Read the records below and copy each line that contains "agent".
══ DATA SUPPLIED
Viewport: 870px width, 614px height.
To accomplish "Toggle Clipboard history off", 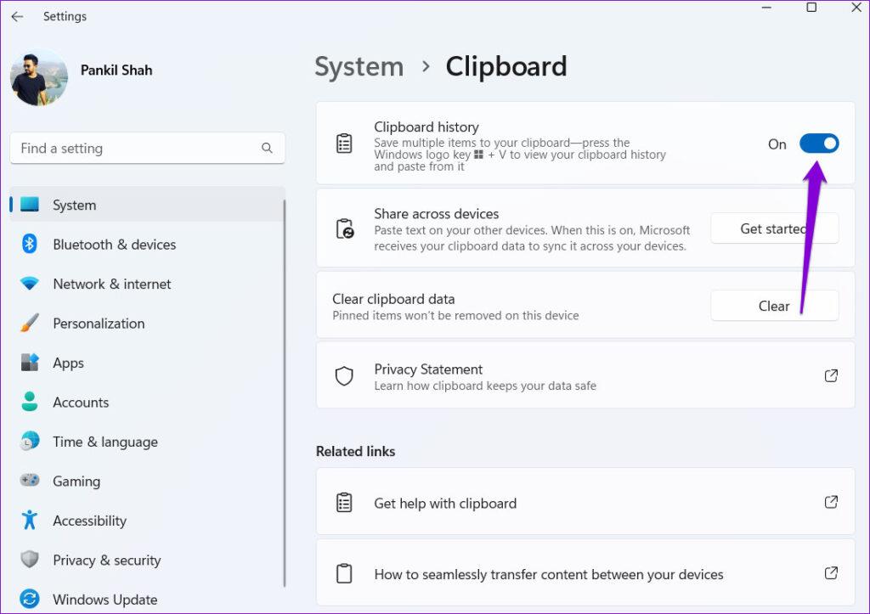I will [x=818, y=144].
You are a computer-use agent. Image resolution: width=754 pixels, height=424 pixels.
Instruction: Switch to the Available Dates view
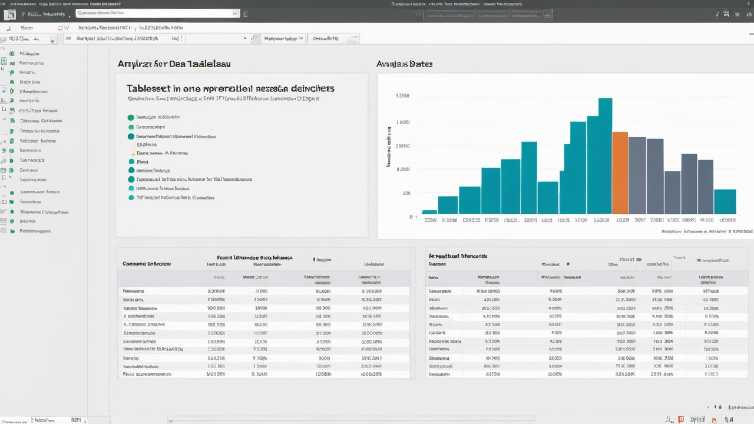tap(404, 64)

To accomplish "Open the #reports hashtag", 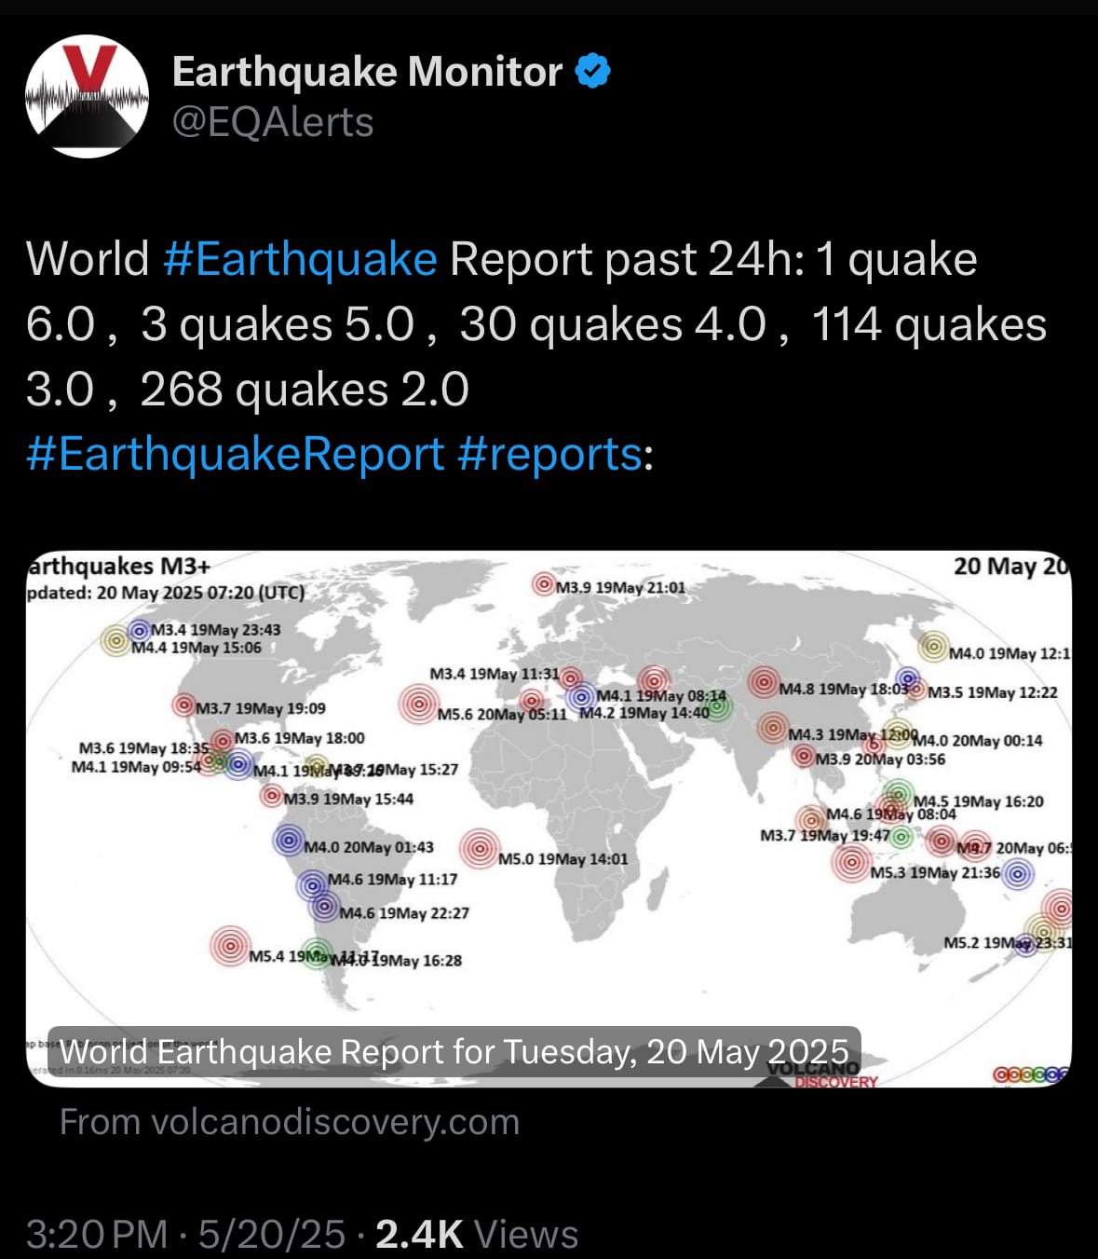I will [549, 454].
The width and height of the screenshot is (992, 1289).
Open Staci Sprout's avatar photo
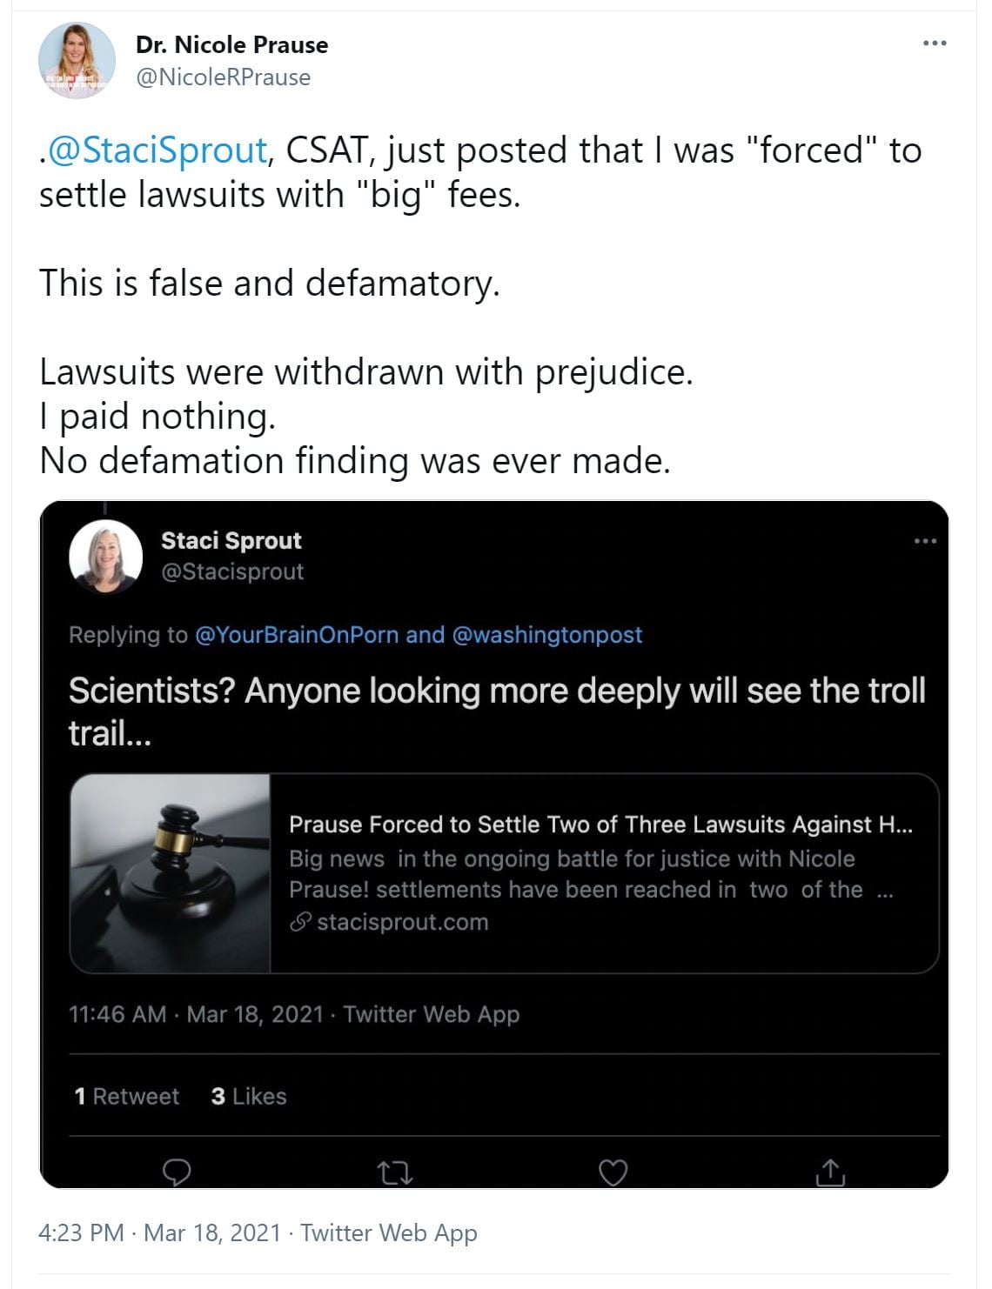pyautogui.click(x=105, y=557)
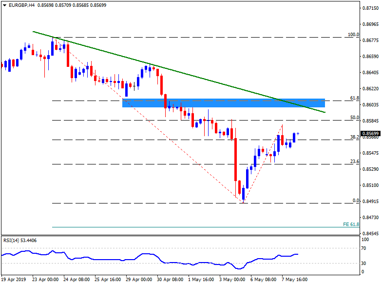Select the 23.6 retracement level label
This screenshot has height=285, width=382.
click(x=355, y=162)
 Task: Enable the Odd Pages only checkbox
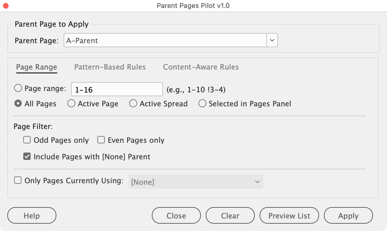coord(27,140)

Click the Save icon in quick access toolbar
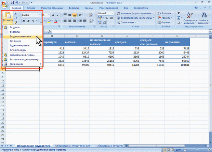12,2
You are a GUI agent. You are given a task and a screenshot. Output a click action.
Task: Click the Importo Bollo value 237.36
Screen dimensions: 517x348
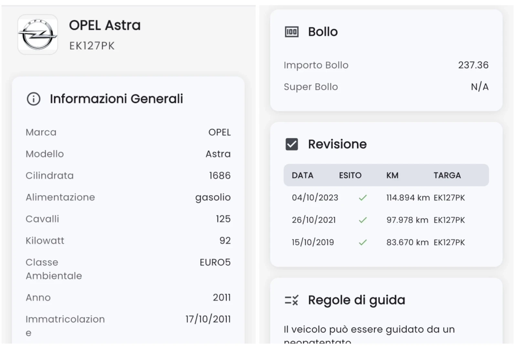click(x=473, y=65)
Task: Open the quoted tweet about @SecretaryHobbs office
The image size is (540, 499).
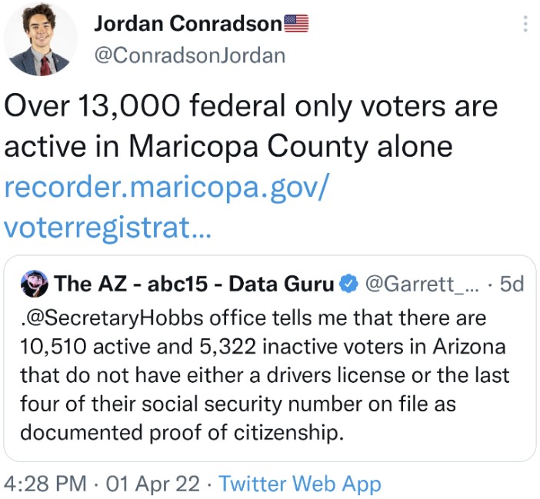Action: (x=270, y=358)
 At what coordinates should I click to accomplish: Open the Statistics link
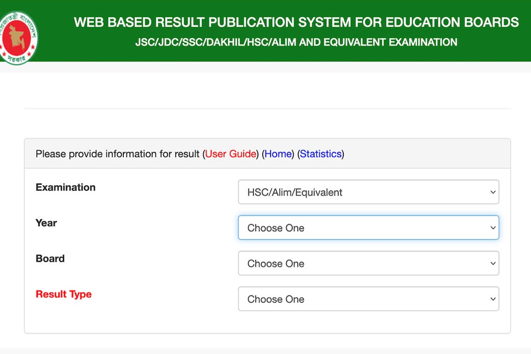point(320,154)
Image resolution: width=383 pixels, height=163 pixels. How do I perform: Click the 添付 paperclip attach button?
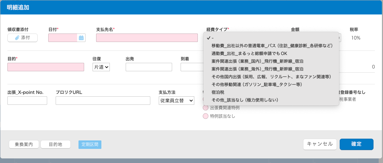pyautogui.click(x=23, y=37)
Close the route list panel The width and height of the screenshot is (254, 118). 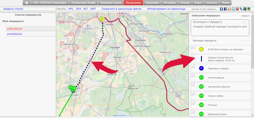[x=13, y=9]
════
▶ _SOLUTION TO THIS PROBLEM_
You are a computer-use agent. Image resolution: width=754 pixels, height=424 pixels.
You are a GUI agent. You are given a task and a screenshot. Output a click action.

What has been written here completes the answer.